• Aim of the task: In full and without edits, write out the data that follows.

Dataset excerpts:

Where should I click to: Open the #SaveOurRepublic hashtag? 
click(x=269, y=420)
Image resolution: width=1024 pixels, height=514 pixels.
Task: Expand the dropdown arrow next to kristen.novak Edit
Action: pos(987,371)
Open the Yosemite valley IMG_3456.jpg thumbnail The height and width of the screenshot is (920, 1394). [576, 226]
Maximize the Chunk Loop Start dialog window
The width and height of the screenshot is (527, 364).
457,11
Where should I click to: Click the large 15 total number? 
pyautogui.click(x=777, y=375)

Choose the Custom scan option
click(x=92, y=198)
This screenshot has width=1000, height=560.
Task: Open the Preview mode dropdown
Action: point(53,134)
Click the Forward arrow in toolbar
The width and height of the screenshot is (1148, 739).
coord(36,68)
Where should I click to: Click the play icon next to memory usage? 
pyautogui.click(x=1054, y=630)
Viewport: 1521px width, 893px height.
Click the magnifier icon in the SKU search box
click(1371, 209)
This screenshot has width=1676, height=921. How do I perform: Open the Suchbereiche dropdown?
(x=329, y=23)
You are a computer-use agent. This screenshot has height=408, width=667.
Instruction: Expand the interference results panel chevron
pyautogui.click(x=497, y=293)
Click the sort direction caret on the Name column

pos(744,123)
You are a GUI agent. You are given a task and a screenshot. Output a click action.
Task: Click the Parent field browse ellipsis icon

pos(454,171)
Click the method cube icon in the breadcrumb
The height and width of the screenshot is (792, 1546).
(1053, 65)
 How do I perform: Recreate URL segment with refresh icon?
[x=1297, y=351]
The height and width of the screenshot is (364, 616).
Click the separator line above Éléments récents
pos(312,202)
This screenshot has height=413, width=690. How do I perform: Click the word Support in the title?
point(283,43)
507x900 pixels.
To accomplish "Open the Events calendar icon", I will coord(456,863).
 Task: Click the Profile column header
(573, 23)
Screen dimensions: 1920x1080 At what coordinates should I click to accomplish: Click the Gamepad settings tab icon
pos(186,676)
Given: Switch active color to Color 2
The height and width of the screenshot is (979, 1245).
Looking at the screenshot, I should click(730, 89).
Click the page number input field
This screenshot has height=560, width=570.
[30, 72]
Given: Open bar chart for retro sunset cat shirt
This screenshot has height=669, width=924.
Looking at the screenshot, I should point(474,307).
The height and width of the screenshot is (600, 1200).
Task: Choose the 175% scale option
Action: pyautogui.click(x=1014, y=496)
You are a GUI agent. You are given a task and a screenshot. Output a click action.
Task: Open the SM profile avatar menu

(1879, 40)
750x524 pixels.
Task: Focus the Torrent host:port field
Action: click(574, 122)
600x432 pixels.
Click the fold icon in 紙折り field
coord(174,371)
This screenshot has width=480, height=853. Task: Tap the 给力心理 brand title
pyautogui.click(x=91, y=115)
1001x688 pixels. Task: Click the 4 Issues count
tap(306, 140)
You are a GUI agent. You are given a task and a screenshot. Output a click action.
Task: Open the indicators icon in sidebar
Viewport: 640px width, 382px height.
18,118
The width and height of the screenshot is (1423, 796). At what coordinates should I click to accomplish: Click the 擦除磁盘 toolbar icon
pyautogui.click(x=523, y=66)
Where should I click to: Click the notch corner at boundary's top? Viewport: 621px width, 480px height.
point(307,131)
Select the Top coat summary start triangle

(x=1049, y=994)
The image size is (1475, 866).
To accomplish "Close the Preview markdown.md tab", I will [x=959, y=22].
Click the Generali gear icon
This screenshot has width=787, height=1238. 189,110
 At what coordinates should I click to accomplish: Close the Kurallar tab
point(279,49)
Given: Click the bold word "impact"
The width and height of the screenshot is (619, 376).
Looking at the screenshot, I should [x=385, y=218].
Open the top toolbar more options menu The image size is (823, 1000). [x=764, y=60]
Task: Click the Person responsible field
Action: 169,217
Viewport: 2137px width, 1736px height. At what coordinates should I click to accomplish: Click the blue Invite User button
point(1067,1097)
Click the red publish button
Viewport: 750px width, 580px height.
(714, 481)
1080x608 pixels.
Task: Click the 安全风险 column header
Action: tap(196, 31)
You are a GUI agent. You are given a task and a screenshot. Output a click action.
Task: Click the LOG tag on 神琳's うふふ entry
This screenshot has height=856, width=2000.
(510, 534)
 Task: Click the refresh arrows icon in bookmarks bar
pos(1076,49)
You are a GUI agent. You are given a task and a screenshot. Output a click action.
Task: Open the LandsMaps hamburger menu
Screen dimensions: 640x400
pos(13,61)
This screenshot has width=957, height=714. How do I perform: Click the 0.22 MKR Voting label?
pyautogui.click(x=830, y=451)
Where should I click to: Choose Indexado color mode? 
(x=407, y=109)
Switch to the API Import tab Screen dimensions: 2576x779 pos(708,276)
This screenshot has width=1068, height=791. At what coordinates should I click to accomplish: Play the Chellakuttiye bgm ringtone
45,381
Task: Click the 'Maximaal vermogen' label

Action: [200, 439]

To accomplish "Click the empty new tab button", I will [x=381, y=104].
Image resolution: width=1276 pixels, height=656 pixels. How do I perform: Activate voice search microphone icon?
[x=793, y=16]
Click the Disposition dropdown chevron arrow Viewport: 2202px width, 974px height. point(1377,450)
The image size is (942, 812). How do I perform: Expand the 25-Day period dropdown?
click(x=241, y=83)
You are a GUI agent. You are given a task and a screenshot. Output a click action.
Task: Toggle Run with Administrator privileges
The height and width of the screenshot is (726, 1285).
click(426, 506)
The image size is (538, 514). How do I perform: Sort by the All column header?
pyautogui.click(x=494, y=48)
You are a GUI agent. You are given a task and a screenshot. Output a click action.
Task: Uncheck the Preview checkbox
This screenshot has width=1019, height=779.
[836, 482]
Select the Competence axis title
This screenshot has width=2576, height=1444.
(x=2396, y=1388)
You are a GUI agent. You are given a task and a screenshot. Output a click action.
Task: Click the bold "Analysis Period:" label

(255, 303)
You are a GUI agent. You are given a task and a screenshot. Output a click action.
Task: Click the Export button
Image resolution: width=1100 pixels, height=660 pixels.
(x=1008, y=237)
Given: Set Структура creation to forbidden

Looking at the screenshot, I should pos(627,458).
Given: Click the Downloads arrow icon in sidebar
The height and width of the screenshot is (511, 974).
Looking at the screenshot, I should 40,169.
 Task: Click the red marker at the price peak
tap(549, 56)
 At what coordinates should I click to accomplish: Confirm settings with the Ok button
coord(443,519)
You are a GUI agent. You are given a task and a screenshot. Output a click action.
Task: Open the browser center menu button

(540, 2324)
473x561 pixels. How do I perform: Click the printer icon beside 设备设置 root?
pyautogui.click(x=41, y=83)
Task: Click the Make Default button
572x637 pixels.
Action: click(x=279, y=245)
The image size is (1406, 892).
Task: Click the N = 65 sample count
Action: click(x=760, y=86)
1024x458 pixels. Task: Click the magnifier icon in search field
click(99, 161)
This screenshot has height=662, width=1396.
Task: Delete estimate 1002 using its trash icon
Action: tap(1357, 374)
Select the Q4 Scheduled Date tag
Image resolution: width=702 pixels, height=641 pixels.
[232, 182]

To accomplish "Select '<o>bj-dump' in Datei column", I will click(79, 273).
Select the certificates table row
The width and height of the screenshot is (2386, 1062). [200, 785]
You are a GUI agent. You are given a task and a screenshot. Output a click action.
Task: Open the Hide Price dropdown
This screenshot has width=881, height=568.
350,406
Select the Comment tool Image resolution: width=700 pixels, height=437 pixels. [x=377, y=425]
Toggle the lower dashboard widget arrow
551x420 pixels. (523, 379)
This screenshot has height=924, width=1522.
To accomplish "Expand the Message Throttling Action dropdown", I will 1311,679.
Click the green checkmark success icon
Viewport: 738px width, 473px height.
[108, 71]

• Exercise output:
Where should I click to: Open the #SaveOurRepublic hashtag? 
click(x=269, y=420)
Image resolution: width=1024 pixels, height=514 pixels.
Task: Expand the dropdown arrow next to kristen.novak Edit
Action: pos(987,371)
Open the Yosemite valley IMG_3456.jpg thumbnail The height and width of the screenshot is (920, 1394). [576, 226]
Maximize the Chunk Loop Start dialog window
The width and height of the screenshot is (527, 364).
457,11
Where should I click to: Click the large 15 total number? 
pyautogui.click(x=777, y=375)

Choose the Custom scan option
click(x=92, y=198)
This screenshot has width=1000, height=560.
Task: Open the Preview mode dropdown
Action: point(53,134)
Click the Forward arrow in toolbar
The width and height of the screenshot is (1148, 739).
coord(36,68)
Where should I click to: Click the play icon next to memory usage? 
pyautogui.click(x=1054, y=630)
Viewport: 1521px width, 893px height.
Click the magnifier icon in the SKU search box
click(1371, 209)
This screenshot has width=1676, height=921. How do I perform: Open the Suchbereiche dropdown?
(x=329, y=23)
You are a computer-use agent. This screenshot has height=408, width=667.
Instruction: Expand the interference results panel chevron
pyautogui.click(x=497, y=293)
Click the sort direction caret on the Name column

pos(744,123)
You are a GUI agent. You are given a task and a screenshot. Output a click action.
Task: Click the Parent field browse ellipsis icon

pos(454,171)
Click the method cube icon in the breadcrumb
The height and width of the screenshot is (792, 1546).
(1053, 65)
 How do I perform: Recreate URL segment with refresh icon?
[x=1297, y=351]
The height and width of the screenshot is (364, 616).
Click the separator line above Éléments récents
pos(312,202)
This screenshot has height=413, width=690. How do I perform: Click the word Support in the title?
point(283,43)
507x900 pixels.
To accomplish "Open the Events calendar icon", I will coord(456,863).
 Task: Click the Profile column header
(573, 23)
Screen dimensions: 1920x1080 At what coordinates should I click to accomplish: Click the Gamepad settings tab icon
pos(186,676)
Given: Switch active color to Color 2
The height and width of the screenshot is (979, 1245).
Looking at the screenshot, I should click(730, 89).
Click the page number input field
This screenshot has height=560, width=570.
[30, 72]
Given: Open bar chart for retro sunset cat shirt
This screenshot has height=669, width=924.
Looking at the screenshot, I should point(474,307).
The height and width of the screenshot is (600, 1200).
Task: Choose the 175% scale option
Action: pyautogui.click(x=1014, y=496)
You are a GUI agent. You are given a task and a screenshot. Output a click action.
Task: Open the SM profile avatar menu

(1879, 40)
750x524 pixels.
Task: Focus the Torrent host:port field
Action: click(574, 122)
600x432 pixels.
Click the fold icon in 紙折り field
coord(174,371)
This screenshot has width=480, height=853. Task: Tap the 给力心理 brand title
pyautogui.click(x=91, y=115)
1001x688 pixels. Task: Click the 4 Issues count
tap(306, 140)
You are a GUI agent. You are given a task and a screenshot. Output a click action.
Task: Open the indicators icon in sidebar
Viewport: 640px width, 382px height.
18,118
The width and height of the screenshot is (1423, 796). At what coordinates should I click to accomplish: Click the 擦除磁盘 toolbar icon
pyautogui.click(x=523, y=66)
Where should I click to: Click the notch corner at boundary's top? Viewport: 621px width, 480px height.
point(307,131)
Select the Top coat summary start triangle

(x=1049, y=994)
The image size is (1475, 866).
To accomplish "Close the Preview markdown.md tab", I will [x=959, y=22].
Click the Generali gear icon
This screenshot has width=787, height=1238. 189,110
 At what coordinates should I click to accomplish: Close the Kurallar tab
point(279,49)
Given: Click the bold word "impact"
The width and height of the screenshot is (619, 376).
Looking at the screenshot, I should [x=385, y=218].
Open the top toolbar more options menu The image size is (823, 1000). [x=764, y=60]
Task: Click the Person responsible field
Action: 169,217
Viewport: 2137px width, 1736px height. At what coordinates should I click to accomplish: Click the blue Invite User button
point(1067,1097)
Click the red publish button
Viewport: 750px width, 580px height.
(714, 481)
1080x608 pixels.
Task: Click the 安全风险 column header
Action: tap(196, 31)
You are a GUI agent. You are given a task and a screenshot. Output a click action.
Task: Click the LOG tag on 神琳's うふふ entry
This screenshot has height=856, width=2000.
(510, 534)
 Task: Click the refresh arrows icon in bookmarks bar
pos(1076,49)
You are a GUI agent. You are given a task and a screenshot. Output a click action.
Task: Open the LandsMaps hamburger menu
Screen dimensions: 640x400
pos(13,61)
This screenshot has width=957, height=714. How do I perform: Click the 0.22 MKR Voting label?
pyautogui.click(x=830, y=451)
Where should I click to: Choose Indexado color mode? 
(x=407, y=109)
Switch to the API Import tab Screen dimensions: 2576x779 pos(708,276)
This screenshot has width=1068, height=791. At what coordinates should I click to accomplish: Play the Chellakuttiye bgm ringtone
45,381
Task: Click the 'Maximaal vermogen' label

Action: [200, 439]

To accomplish "Click the empty new tab button", I will [x=381, y=104].
Image resolution: width=1276 pixels, height=656 pixels. How do I perform: Activate voice search microphone icon?
[x=793, y=16]
Click the Disposition dropdown chevron arrow Viewport: 2202px width, 974px height. point(1377,450)
The image size is (942, 812). How do I perform: Expand the 25-Day period dropdown?
click(x=241, y=83)
You are a GUI agent. You are given a task and a screenshot. Output a click action.
Task: Toggle Run with Administrator privileges
The height and width of the screenshot is (726, 1285).
click(426, 506)
The image size is (538, 514). How do I perform: Sort by the All column header?
pyautogui.click(x=494, y=48)
You are a GUI agent. You are given a task and a screenshot. Output a click action.
Task: Uncheck the Preview checkbox
This screenshot has width=1019, height=779.
[836, 482]
Select the Competence axis title
This screenshot has width=2576, height=1444.
(x=2396, y=1388)
You are a GUI agent. You are given a task and a screenshot. Output a click action.
Task: Click the bold "Analysis Period:" label

(255, 303)
You are a GUI agent. You are given a task and a screenshot. Output a click action.
Task: Click the Export button
Image resolution: width=1100 pixels, height=660 pixels.
(x=1008, y=237)
Given: Set Структура creation to forbidden

Looking at the screenshot, I should pos(627,458).
Given: Click the Downloads arrow icon in sidebar
The height and width of the screenshot is (511, 974).
Looking at the screenshot, I should 40,169.
 Task: Click the red marker at the price peak
tap(549, 56)
 At what coordinates should I click to accomplish: Confirm settings with the Ok button
coord(443,519)
You are a GUI agent. You are given a task and a screenshot. Output a click action.
Task: Open the browser center menu button

(540, 2324)
473x561 pixels. How do I perform: Click the printer icon beside 设备设置 root?
pyautogui.click(x=41, y=83)
Task: Click the Make Default button
572x637 pixels.
Action: click(x=279, y=245)
The image size is (1406, 892).
Task: Click the N = 65 sample count
Action: click(x=760, y=86)
1024x458 pixels. Task: Click the magnifier icon in search field
click(99, 161)
This screenshot has height=662, width=1396.
Task: Delete estimate 1002 using its trash icon
Action: tap(1357, 374)
Select the Q4 Scheduled Date tag
Image resolution: width=702 pixels, height=641 pixels.
[232, 182]

To accomplish "Select '<o>bj-dump' in Datei column", I will click(79, 273).
Select the certificates table row
The width and height of the screenshot is (2386, 1062). [200, 785]
You are a GUI agent. You are given a task and a screenshot. Output a click action.
Task: Open the Hide Price dropdown
This screenshot has width=881, height=568.
350,406
Select the Comment tool Image resolution: width=700 pixels, height=437 pixels. [x=377, y=425]
Toggle the lower dashboard widget arrow
551x420 pixels. (523, 379)
This screenshot has height=924, width=1522.
To accomplish "Expand the Message Throttling Action dropdown", I will 1311,679.
Click the green checkmark success icon
Viewport: 738px width, 473px height.
[108, 71]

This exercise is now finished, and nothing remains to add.